Unicode Collation Algorithm v11
The Unicode Collation Algorithm (UCA) is a specification (Unicode Technical Report #10) that defines a customizable method of collating and comparing Unicode data. Collation means how data is sorted as with a SELECT … ORDER BY
clause. Comparison is relevant for searches that use ranges with less than, greater than, or equal to operators.
Customizability is an important factor for various reasons such as the following.
- Unicode supports a vast number of languages. Letters that may be common to several languages may be expected to collate in different orders depending upon the language.
- Characters that appear with letters in certain languages such as accents or umlauts have an impact on the expected collation depending upon the language.
- In some languages, combinations of several consecutive characters should be treated as a single character with regards to its collation sequence.
- There may be certain preferences as to the collation of letters according to case. For example, should the lowercase form of a letter collate before the uppercase form of the same letter or vice versa.
- There may be preferences as to whether punctuation marks such as underscore characters, hyphens, or space characters should be considered in the collating sequence or should they simply be ignored as if they did not exist in the string.
Given all of these variations with the vast number of languages supported by Unicode, there is a necessity for a method to select the specific criteria for determining a collating sequence. This is what the Unicode Collation Algorithm defines.
Note
In addition, another advantage for using ICU collations (the implementation of the Unicode Collation Algorithm) is for performance. Sorting tasks, including B-tree index creation, can complete in less than half the time it takes with a non-ICU collation. The exact performance gain depends on your operating system version, the language of your text data, and other factors.
The following sections provide a brief, simplified explanation of the Unified Collation Algorithm concepts. As the algorithm and its usage are quite complex with numerous variations, refer to the official documents cited in these sections for complete details.
Basic Unicode Collation Algorithm Concepts
The official information for the Unicode Collation Algorithm is specified in Unicode Technical Report #10, which can be found on The Unicode Consortium website at:
http://www.unicode.org/reports/tr10/
The ICU – International Components for Unicode also provides much useful information. An explanation of the collation concepts can be found on their website located at:
http://userguide.icu-project.org/collation/concepts
The basic concept behind the Unicode Collation Algorithm is the use of multilevel comparison. This means that a number of levels are defined, which are listed as level 1 through level 5 in the following bullet points. Each level defines a type of comparison. Strings are first compared using the primary level, also called level 1.
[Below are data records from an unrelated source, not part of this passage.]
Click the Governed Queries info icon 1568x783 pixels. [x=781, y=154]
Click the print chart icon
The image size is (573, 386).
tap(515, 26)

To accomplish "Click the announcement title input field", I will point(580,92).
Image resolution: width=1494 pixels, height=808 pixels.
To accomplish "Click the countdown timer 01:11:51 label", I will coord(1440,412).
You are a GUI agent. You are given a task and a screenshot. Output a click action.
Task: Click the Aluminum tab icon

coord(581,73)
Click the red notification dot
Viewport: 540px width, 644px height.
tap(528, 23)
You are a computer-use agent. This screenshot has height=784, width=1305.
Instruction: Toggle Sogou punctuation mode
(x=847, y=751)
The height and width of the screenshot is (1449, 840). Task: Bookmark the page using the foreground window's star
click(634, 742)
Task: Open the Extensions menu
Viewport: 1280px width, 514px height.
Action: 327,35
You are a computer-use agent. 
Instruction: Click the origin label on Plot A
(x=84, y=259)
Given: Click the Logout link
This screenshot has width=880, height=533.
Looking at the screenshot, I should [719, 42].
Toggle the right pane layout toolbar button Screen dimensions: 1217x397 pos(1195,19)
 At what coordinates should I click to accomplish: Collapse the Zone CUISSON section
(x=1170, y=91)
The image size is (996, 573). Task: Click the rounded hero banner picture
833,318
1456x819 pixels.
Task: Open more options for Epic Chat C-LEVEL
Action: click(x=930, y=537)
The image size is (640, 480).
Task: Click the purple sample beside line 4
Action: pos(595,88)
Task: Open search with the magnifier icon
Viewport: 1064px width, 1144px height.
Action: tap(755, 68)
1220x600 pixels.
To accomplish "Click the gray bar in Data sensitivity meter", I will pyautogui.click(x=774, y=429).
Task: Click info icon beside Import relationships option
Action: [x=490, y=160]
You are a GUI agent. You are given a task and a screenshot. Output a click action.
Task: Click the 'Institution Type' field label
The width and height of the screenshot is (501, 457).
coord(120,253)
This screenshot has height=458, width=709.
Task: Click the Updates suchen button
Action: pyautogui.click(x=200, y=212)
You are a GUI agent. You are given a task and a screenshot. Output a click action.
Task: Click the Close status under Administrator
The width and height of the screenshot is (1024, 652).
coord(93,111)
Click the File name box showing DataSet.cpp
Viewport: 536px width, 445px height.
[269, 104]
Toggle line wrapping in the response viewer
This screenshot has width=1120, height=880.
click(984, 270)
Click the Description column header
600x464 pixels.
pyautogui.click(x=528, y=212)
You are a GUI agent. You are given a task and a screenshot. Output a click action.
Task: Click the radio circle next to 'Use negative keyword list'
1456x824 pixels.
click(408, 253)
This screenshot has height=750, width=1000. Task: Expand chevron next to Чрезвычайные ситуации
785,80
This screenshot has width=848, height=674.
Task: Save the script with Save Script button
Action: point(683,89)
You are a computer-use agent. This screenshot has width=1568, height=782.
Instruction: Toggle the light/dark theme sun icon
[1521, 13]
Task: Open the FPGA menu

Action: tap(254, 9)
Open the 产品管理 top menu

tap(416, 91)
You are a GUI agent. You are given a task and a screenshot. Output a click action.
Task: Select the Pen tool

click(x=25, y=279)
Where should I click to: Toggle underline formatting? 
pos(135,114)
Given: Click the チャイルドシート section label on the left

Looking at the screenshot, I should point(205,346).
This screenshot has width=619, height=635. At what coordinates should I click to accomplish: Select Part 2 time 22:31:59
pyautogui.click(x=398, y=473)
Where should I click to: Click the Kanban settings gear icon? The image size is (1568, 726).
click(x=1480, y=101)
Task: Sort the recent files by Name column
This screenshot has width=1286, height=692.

If the order can be determined based on the primary level, then the algorithm is done. If the order cannot be determined based on the primary level, then the secondary level, level 2, is applied. If the order can be determined based on the secondary level, then the algorithm is done, otherwise the tertiary level is applied, and so on. There is typically, a final tie-breaking level to determine the order if it cannot be resolved by the prior levels.
- Level 1 – Primary Level for Base Characters. The order of basic characters such as letters and digits determines the difference such as
A < B
. - Level 2 – Secondary Level for Accents. If there are no primary level differences, then the presence or absence of accents and other such characters determine the order such as
a < á
. - Level 3 – Tertiary Level for Case. If there are no primary level or secondary level differences, then a difference in case determines the order such as
a < A
. - Level 4 – Quaternary Level for Punctuation. If there are no primary, secondary, or tertiary level differences, then the presence or absence of white space characters, control characters, and punctuation determine the order such as
-A < A
. - Level 5 – Identical Level for Tie-Breaking. If there are no primary, secondary, tertiary, or quaternary level differences, then some other difference such as the code point values determines the order.
International Components for Unicode
The Unicode Collation Algorithm is implemented by open source software provided by the International Components for Unicode (ICU). The software is a set of C/C++ and Java libraries.
When Advanced Server is used to create a collation that invokes the ICU components to produce the collation, the result is referred to as an ICU collation.
Locale Collations
When creating a collation for a locale, a predefined ICU short form name for the given locale is typically provided.
An ICU short form is a method of specifying collation attributes, which are the properties of a collation. Collation Attributes
provides additional information on collation attributes.
There are predefined ICU short forms for locales. The ICU short form for a locale incorporates the collation attribute settings typically used for the given locale. This simplifies the collation creation process by eliminating the need to specify the entire list of collation attributes for that locale.
The system catalog pg_catalog.pg_icu_collate_names
contains a list of the names of the ICU short forms for locales. The ICU short form name is listed in column icu_short_form
.